Dataset entries:
━━━━━━━━━━━━━━━━

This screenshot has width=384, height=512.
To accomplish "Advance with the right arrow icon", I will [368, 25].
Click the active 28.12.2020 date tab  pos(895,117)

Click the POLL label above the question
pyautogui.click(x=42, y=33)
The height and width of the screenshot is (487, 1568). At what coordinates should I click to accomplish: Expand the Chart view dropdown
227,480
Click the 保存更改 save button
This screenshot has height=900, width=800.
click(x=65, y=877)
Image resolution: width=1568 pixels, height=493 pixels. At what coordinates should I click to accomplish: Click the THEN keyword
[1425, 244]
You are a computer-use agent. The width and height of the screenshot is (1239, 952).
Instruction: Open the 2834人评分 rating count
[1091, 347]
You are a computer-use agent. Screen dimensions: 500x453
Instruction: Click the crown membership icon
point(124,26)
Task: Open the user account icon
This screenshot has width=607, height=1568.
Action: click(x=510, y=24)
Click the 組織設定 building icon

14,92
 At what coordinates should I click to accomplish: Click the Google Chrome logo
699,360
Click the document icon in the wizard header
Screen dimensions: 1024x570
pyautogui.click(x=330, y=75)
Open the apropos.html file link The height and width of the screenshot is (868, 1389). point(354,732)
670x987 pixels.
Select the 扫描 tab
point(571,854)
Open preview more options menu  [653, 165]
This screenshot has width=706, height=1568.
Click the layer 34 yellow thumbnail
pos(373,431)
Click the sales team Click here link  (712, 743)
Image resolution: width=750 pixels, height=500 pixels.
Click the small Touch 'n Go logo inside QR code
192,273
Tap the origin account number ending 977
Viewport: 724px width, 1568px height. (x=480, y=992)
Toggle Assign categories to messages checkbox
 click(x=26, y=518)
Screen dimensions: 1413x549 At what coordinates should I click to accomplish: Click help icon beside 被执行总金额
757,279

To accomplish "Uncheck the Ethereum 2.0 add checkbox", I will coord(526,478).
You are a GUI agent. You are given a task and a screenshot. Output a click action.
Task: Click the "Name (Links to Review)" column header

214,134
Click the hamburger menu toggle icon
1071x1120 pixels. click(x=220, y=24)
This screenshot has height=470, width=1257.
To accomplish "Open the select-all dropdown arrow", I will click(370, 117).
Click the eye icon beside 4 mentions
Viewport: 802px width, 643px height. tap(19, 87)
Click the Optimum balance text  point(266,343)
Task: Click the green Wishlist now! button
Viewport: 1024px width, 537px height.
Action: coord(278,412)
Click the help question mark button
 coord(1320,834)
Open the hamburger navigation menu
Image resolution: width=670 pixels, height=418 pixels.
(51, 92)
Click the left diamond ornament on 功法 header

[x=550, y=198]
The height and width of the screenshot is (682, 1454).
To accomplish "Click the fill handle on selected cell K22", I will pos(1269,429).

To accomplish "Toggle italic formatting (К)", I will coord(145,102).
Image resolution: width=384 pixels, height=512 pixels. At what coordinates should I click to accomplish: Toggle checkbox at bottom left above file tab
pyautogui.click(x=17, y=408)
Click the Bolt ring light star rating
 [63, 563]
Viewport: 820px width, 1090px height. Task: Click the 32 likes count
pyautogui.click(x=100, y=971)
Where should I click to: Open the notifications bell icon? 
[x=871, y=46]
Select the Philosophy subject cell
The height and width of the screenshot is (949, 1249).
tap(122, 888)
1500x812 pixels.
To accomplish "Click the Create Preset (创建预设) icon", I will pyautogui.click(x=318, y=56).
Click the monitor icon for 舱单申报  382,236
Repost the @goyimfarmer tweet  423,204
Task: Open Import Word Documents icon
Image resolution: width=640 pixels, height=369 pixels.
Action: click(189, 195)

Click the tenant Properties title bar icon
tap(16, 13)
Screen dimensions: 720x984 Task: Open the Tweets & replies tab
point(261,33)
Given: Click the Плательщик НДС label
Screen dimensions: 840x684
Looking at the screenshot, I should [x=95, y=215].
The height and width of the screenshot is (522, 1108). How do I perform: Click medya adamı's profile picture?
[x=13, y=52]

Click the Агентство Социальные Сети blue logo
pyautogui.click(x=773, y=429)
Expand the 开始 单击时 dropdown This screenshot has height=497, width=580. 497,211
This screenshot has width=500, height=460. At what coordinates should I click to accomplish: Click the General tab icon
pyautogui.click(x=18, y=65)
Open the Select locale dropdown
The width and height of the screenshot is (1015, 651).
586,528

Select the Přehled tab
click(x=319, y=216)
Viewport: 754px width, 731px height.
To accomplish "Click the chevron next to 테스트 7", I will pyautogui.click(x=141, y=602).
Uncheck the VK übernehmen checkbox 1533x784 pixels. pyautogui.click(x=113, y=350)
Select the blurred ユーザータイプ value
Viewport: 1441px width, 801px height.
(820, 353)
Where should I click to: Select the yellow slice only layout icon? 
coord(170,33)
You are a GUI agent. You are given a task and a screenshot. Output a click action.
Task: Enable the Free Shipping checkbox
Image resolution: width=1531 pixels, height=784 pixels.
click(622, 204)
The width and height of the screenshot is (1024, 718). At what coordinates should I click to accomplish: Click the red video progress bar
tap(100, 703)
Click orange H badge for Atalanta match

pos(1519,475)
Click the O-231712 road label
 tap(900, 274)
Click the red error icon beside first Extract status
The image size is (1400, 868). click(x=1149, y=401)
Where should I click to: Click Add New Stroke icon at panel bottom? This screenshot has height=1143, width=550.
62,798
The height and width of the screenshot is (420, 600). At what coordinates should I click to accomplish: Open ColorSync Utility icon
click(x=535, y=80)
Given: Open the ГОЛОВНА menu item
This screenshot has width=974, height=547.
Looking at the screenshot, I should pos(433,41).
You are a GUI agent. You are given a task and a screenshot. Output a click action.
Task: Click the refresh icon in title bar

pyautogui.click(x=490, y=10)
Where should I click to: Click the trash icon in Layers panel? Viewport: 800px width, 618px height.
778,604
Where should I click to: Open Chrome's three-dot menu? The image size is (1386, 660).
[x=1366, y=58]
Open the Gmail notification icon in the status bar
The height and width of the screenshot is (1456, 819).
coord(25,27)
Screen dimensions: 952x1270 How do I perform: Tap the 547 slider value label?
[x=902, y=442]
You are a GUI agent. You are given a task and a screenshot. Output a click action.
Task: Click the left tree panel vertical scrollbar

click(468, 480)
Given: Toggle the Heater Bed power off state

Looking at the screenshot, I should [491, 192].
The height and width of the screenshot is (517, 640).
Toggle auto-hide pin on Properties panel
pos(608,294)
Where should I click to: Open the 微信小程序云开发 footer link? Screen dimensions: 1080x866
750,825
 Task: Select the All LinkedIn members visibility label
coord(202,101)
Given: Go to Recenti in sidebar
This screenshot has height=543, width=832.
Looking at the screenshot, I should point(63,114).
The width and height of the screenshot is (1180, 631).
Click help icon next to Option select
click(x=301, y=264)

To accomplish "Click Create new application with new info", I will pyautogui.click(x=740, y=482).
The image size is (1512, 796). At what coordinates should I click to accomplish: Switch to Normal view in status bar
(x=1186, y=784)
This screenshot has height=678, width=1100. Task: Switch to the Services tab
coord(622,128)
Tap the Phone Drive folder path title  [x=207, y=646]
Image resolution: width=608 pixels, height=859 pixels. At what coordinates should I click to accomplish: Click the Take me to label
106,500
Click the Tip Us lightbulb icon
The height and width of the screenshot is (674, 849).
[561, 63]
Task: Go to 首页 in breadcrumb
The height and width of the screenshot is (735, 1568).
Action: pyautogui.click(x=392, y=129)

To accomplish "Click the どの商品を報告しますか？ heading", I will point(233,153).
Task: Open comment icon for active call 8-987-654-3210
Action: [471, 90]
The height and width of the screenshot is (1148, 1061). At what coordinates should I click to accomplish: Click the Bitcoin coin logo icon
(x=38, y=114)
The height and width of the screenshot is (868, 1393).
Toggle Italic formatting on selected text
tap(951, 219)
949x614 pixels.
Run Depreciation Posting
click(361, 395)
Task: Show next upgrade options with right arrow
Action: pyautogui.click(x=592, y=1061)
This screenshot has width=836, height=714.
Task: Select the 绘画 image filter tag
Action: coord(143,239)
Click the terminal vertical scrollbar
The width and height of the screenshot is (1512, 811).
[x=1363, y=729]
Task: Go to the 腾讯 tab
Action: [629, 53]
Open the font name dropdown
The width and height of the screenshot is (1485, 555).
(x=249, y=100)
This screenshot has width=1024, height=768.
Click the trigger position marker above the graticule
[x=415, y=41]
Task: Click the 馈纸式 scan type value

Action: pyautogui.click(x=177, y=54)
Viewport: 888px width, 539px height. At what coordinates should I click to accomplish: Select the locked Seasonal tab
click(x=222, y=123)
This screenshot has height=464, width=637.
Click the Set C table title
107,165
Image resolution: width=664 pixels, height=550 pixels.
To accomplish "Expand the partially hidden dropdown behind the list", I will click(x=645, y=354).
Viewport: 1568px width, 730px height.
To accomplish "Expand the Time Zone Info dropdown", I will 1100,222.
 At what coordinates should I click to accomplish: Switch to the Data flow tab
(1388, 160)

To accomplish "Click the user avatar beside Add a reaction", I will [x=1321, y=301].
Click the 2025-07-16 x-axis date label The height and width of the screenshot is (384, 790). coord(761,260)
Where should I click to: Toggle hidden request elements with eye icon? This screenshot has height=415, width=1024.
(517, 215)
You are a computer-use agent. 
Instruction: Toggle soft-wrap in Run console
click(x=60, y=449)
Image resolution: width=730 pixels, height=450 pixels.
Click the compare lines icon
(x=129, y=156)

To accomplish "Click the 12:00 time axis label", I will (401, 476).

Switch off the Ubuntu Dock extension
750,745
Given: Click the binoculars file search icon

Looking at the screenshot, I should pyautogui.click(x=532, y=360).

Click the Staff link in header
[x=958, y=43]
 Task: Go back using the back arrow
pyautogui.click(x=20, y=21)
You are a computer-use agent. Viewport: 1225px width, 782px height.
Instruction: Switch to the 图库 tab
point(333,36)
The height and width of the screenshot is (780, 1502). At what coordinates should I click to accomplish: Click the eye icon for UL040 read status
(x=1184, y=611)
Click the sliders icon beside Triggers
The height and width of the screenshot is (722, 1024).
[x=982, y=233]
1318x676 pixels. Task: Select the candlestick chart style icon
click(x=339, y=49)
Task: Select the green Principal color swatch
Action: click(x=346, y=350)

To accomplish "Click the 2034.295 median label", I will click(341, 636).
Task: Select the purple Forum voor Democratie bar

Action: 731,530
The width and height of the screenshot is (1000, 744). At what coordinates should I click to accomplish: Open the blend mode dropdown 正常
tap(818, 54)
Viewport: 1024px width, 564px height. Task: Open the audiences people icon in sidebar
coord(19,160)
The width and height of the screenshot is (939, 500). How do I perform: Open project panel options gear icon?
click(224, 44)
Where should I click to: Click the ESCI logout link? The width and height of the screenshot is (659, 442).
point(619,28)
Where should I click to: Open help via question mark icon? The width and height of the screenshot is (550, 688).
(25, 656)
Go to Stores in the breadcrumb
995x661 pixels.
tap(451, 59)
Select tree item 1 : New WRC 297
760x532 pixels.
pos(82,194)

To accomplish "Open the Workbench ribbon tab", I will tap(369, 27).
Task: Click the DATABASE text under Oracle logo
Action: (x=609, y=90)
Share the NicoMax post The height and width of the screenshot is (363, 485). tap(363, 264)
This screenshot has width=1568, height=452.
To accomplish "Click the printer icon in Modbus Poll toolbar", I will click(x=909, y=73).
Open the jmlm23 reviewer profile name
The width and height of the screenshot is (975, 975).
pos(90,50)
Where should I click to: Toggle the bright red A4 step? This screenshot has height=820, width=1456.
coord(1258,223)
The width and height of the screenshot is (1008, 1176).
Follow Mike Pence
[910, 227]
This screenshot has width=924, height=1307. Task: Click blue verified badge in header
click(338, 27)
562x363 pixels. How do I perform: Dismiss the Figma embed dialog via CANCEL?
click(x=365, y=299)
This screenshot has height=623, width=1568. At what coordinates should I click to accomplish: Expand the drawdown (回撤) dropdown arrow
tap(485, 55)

━━━━━━━━━━━━━━━━

Try it: Search the entries for the word "computer", then gather every line that has it.

Exercise solution:
You are a computer-use agent. The width and height of the screenshot is (1239, 952).
You are a computer-use agent. Screen dimensions: 500x453
You are a computer-use agent. 
You are a computer-use agent. Viewport: 1225px width, 782px height.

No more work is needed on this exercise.